PROBLEM DETAILS :: Repeat the part of the sea kelp passage between "Dr Iain Brownlee, who" and "through the body.", inclusive, replacing "University of Newcastle" with "Newcastle University".

GIVEN TEXT ::
----
The material in sea kelp, called alginate, was better at preventing fat absorption than most over-the-counter slimming treatments, laboratory tests showed.

Dr Iain Brownlee, who co-led the University of Newcastle team, said: “This suggests that if we can add the natural fibre to products commonly eaten daily -- such as bread, biscuits and yoghurts -- up to three quarters of the fat contained in that meal could simply pass through the body.

“We have already added the alginate to bread and initial taste tests have been extremely encouraging. Now the next step is to carry out clinical trials to find out how effective it is when eaten as part of a normal diet.”

The scientists used an “artificial gut” to test the effectiveness of 60 different natural fibres by measuring the extent to which they affected the digestion of fat.

They are presenting their findings today at the American Chemical Society’s spring meeting in San Francisco.

Dr Brownlee said the aim was to see if the same effects

modelled in the laboratory could be reproduced in living volunteers.

“Our initial findings are that alginates significantly reduce fat digestion,” he said.

The research is part of a three-year project funded by the

Biotechnology and Biological Sciences Research Council and addresses new European regulations that insist on scientific

evidence backing any health claims made on a food label.

“There are countless claims about miracle cures for weight loss but only a few offer sound evidence to back up these claims,” said Dr Brownlee.

Alginates not only have great potential for weight management -- adding them to food also has the added advantage of boosting overall fibre content.

Alginates are already used as thickeners and stabilisers in small amounts in toothpastes and foods such as ice cream, jelly and salad dressing. In blind taste tests bread with added alginate actually scored higher for texture and richness than a standard white loaf. It also extended the bread’s shelf life.

Co-researcher Professor Jeff Pearson warned: “There are ­current treatments for obesity which are fat blockers but you need to have another pair of underpants with you. They block the fat but it just goes into the large bowel and that causes diarrhoea.”

He said alginate was not a wonder cure and would only work if overweight people were willing to change their ways.
----
EXTRACTED ENTRIES ::

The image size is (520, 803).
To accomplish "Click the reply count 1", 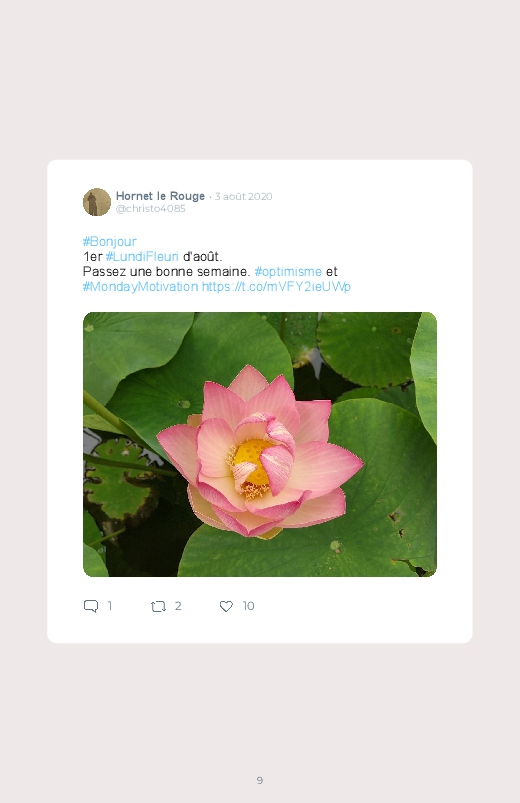I will (110, 606).
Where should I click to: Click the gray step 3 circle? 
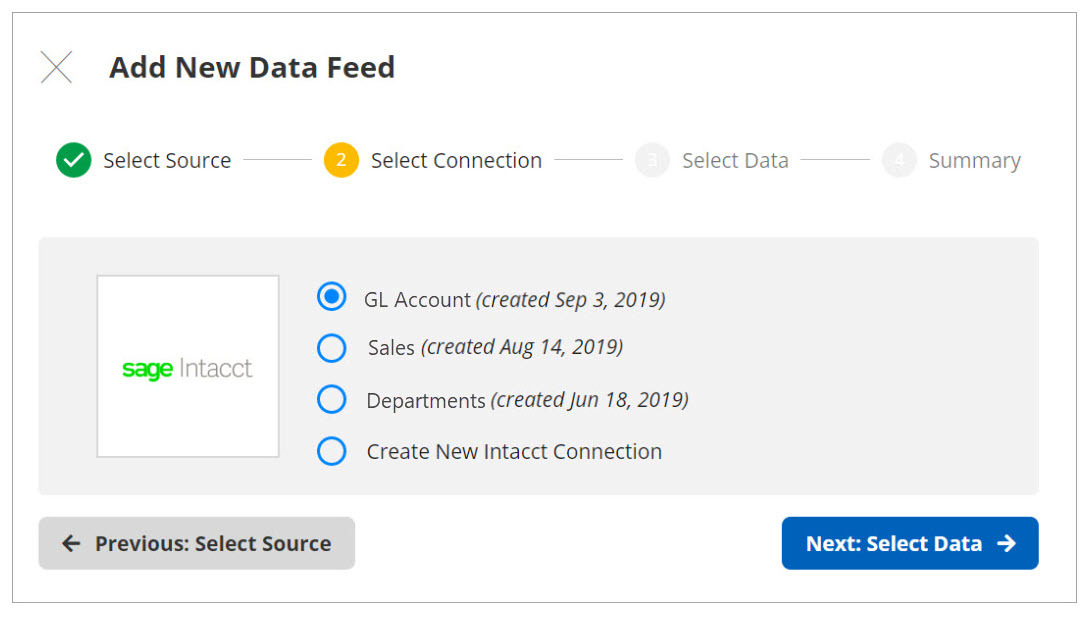[x=652, y=160]

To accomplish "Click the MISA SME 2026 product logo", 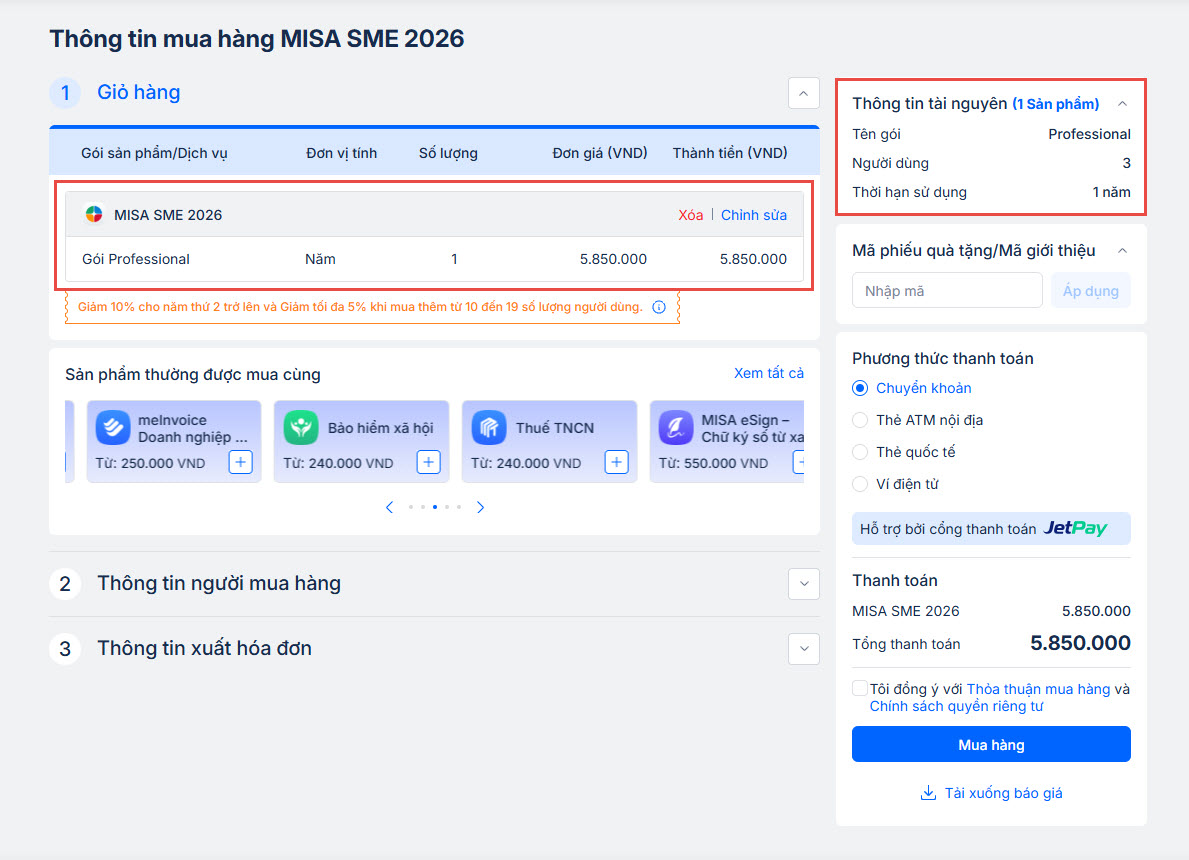I will pyautogui.click(x=94, y=215).
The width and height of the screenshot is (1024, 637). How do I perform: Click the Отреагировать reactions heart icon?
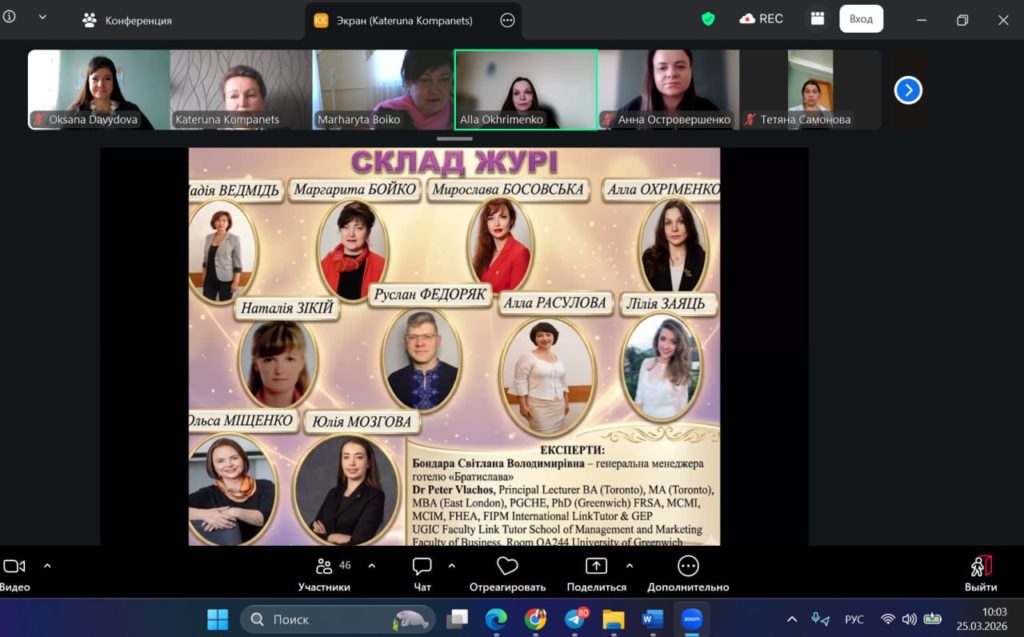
----
ANSWER FOR THIS EXERCISE ::
Dr Iain Brownlee, who co-led the Newcastle University team, said: “This suggests that if we can add the natural fibre to products commonly eaten daily -- such as bread, biscuits and yoghurts -- up to three quarters of the fat contained in that meal could simply pass through the body.